Stored records:
====

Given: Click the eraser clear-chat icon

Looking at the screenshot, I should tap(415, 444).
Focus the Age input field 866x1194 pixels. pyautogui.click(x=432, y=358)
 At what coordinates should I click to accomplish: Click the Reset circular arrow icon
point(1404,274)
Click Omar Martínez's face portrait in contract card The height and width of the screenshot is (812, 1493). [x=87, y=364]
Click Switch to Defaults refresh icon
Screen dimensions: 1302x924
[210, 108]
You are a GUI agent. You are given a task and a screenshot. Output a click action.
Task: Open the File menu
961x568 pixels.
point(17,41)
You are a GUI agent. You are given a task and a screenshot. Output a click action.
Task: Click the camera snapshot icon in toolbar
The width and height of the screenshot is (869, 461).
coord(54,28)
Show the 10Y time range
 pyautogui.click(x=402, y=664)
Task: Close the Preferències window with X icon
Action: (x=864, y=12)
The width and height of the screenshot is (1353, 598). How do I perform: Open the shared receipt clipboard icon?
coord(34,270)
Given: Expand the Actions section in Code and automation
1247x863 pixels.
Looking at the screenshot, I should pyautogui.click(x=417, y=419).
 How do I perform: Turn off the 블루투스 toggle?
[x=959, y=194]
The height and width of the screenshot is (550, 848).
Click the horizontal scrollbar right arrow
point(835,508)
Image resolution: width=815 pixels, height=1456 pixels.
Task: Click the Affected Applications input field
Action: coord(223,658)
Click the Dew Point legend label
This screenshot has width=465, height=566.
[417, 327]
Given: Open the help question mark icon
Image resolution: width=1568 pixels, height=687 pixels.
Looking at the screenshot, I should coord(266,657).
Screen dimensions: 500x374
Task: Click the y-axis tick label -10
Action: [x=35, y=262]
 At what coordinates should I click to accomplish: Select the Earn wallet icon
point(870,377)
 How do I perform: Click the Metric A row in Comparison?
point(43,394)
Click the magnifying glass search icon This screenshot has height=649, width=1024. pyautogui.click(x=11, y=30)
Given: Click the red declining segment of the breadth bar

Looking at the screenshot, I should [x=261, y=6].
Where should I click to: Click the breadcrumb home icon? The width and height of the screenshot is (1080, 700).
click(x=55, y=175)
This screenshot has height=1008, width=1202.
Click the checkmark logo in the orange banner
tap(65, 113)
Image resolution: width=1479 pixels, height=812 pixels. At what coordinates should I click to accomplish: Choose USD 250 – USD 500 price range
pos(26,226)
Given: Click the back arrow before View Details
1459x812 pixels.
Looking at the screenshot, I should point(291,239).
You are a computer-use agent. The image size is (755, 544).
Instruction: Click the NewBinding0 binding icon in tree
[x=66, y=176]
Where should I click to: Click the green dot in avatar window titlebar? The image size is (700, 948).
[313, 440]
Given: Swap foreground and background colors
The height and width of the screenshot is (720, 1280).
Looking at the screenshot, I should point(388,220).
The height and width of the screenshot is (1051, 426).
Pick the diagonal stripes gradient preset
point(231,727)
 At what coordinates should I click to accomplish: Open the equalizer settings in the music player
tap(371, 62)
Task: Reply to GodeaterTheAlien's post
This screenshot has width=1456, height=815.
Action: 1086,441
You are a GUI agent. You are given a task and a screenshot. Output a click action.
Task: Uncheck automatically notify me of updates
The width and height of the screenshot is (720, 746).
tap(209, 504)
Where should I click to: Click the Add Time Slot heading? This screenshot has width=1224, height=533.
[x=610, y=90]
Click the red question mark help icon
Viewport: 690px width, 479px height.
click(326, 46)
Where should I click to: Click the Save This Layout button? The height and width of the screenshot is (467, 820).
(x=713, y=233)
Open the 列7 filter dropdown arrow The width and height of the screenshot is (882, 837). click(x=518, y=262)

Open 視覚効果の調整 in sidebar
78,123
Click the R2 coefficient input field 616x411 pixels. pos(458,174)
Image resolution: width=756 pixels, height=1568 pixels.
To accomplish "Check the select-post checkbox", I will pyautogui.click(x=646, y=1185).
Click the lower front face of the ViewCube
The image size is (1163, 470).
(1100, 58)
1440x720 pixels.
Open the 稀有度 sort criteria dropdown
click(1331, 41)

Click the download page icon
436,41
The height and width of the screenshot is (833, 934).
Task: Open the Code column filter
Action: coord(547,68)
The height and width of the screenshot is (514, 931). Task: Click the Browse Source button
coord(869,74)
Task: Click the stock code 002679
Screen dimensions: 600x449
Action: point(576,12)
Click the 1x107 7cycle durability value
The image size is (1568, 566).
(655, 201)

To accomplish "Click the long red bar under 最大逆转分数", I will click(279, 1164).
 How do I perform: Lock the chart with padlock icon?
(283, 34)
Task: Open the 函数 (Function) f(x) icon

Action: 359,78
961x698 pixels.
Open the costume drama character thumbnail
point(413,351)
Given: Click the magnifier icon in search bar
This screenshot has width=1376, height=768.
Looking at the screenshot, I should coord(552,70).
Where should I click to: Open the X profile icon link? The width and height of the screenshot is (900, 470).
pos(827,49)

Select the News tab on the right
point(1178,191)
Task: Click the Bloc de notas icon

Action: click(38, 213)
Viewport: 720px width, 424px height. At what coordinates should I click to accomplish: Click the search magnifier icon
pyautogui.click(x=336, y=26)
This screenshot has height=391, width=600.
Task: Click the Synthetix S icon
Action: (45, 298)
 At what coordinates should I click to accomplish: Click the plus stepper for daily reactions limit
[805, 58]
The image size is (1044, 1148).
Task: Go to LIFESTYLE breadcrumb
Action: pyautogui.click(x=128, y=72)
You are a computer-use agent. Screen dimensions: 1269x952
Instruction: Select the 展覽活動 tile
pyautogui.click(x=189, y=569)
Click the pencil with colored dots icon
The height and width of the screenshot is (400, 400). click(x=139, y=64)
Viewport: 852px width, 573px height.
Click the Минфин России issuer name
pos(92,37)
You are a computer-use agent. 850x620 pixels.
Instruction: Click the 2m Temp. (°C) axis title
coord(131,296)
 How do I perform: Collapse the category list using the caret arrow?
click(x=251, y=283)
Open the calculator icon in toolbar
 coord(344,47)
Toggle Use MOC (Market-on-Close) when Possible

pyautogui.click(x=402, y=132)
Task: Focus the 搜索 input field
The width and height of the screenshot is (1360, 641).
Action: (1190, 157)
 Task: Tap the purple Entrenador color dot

====

What to produce = Read the records above. Show each line that has the string "Focus".

Result of the exercise =
Focus the Age input field 866x1194 pixels. pyautogui.click(x=432, y=358)
Task: Focus the 搜索 input field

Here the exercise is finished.